The course introduces computational and machine learning methods for analyzing high-dimensional datasets, using omics data as a primary motivating example. Students will explore data acquisition, preprocessing, visualization, and predictive modeling across diverse data types. Through hands-on assignments and a final project, students will learn to select and apply generalizable computational and machine learning methods to extract insights from complex datasets and generate scientifically meaningful hypotheses.
The course goal is to expose graduate students in any UNC department to a broad range of topics in the theory and applications of data science. Students will learn about current and emerging methods and techniques in data science to advance individual research efforts and facilitate inter-disciplinary collaboration. Open to graduate students only and by permission only.

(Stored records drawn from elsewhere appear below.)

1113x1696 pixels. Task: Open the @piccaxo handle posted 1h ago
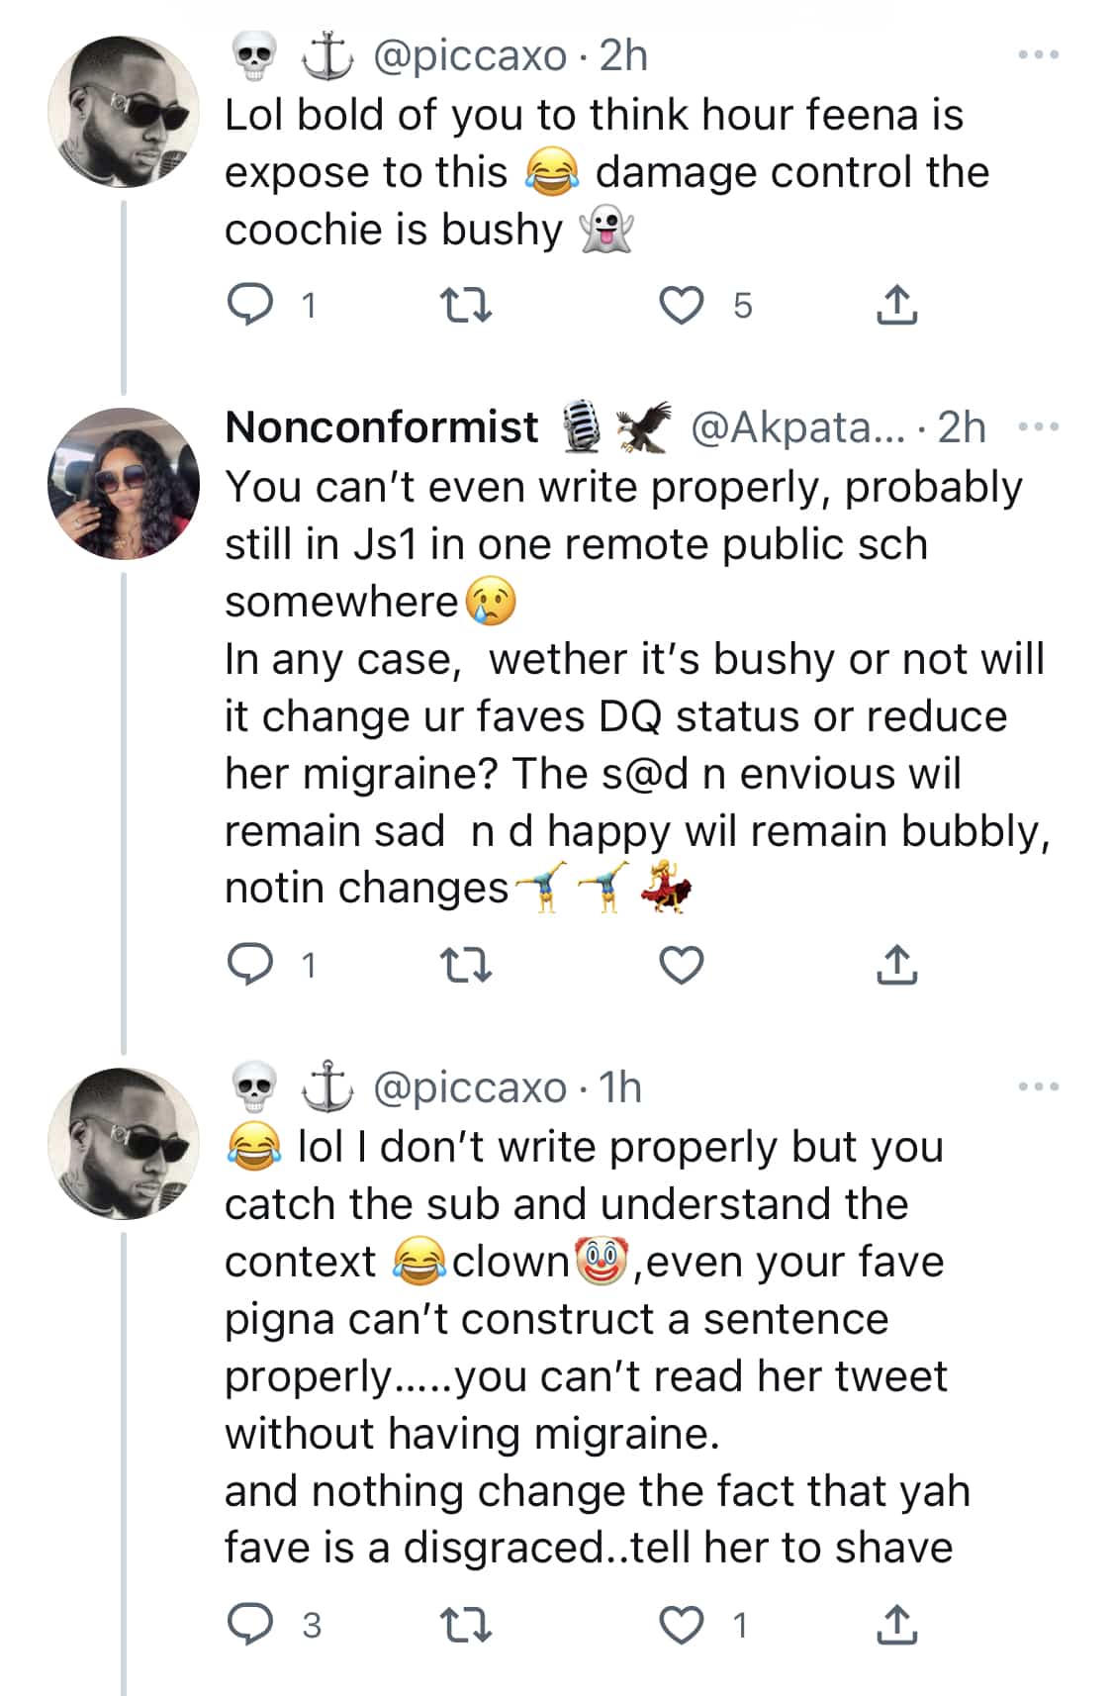coord(469,1087)
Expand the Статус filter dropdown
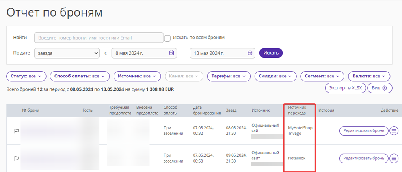The height and width of the screenshot is (172, 402). click(x=26, y=76)
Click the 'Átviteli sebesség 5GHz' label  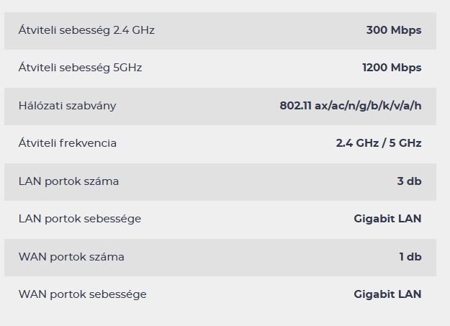[x=80, y=68]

Masters of Applied Data Science (MADS) students are required to complete a capstone project. Capstone projects challenge students to acquire and analyze data to solve real-world problems using techniques they have learned in the program. Project teams consist of three to four students that work together with a project sponsor to create a plan and execute it, culminating in a final presentation and delivery of a demonstrable artifact such as a dashboard or codebase.